Back in 1927, the young Walt Disney signed a one year contract with Universal Pictures to do animated films with his new creation, Oswald the Rabbit. After the contract expired, Walt learned that he had been misled. A loophole in the contract gave Universal full ownership of the character. To make matters worse, the studio had stealthily hired Walt’s best animators so they could continue making the cartoon. Walt refused to deal with the studio and developed a new character, a mouse named Mortimer. His wife encouraged him to change the name to Mickey, and so the soon to be famous character was born. When Disney decided to produce his third Mickey cartoon, Steamboat Willie with sound, it met with rave reviews.

Children were flocking to the movies to see the cartoons that preceded the movie. An entrepreneur named Harry Woodin of the Fox Dome Theater had a brilliant idea. He suggested to Disney that they launch a fraternity for children which would focus on the latest Disney cartoon. Walt’s brother, Roy, worked with Woodin to develop the club with Mickey Mouse as its central character. Walt was delighted that these clubs could teach children about values he thought were important: honesty, integrity, compassion and patriotism. He insisted that these clubs be made available to all children regardless of race, creed or sex. Club membership was open for children in grades one through seven; children had to be enrolled in a school. They needed to maintain high grades and moral values. All members were eligible for election to officer positions. The first club opened in September, 1929, and by 1933, three million children were enrolled. The Saturday meeting with entertainment, contests, and child centered activities helped lift the spirits of children and parents during the Depression when there was so little to be hopeful about.

Mickey Mouse became a role model to children and adults. Merchandise and advertising sprung up everywhere. Mickey Mouse and his character friends became associated with every major holiday and event like the Macy’s Thanksgiving Day Parade.

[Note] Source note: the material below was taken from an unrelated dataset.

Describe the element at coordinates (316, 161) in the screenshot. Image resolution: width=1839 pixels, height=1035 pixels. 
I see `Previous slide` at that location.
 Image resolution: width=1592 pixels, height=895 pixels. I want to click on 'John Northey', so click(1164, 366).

Mickey became a part of weddings and family vacations. The California Pacific Exposition and the New York World’s Fair featured the cartoon character. Mickey became a symbol of all that is good versus all that is evil in society. By the time World War II came around, the original Mickey Mouse Club members would find his name and image a significant inspiration in war operations.

This book contains pictures of priceless Disney mementos. There are movie posters, flyers, pictures of historical events, touching photos of Disney and his family, as well as Disney merchandise and the adorable children who enjoyed it. Personally, I wish the author would have continued the saga into the later stages in the fifties and beyond with the advent of television and the development of Disneyland. Perhaps too much time was spent on the early years. Unless, of course, the author plans to write another book finishing the story to the end of Disney’s life. If you are in the mood for some nostalgia and an uplifting read, this book is recommended for ages eight through eighty.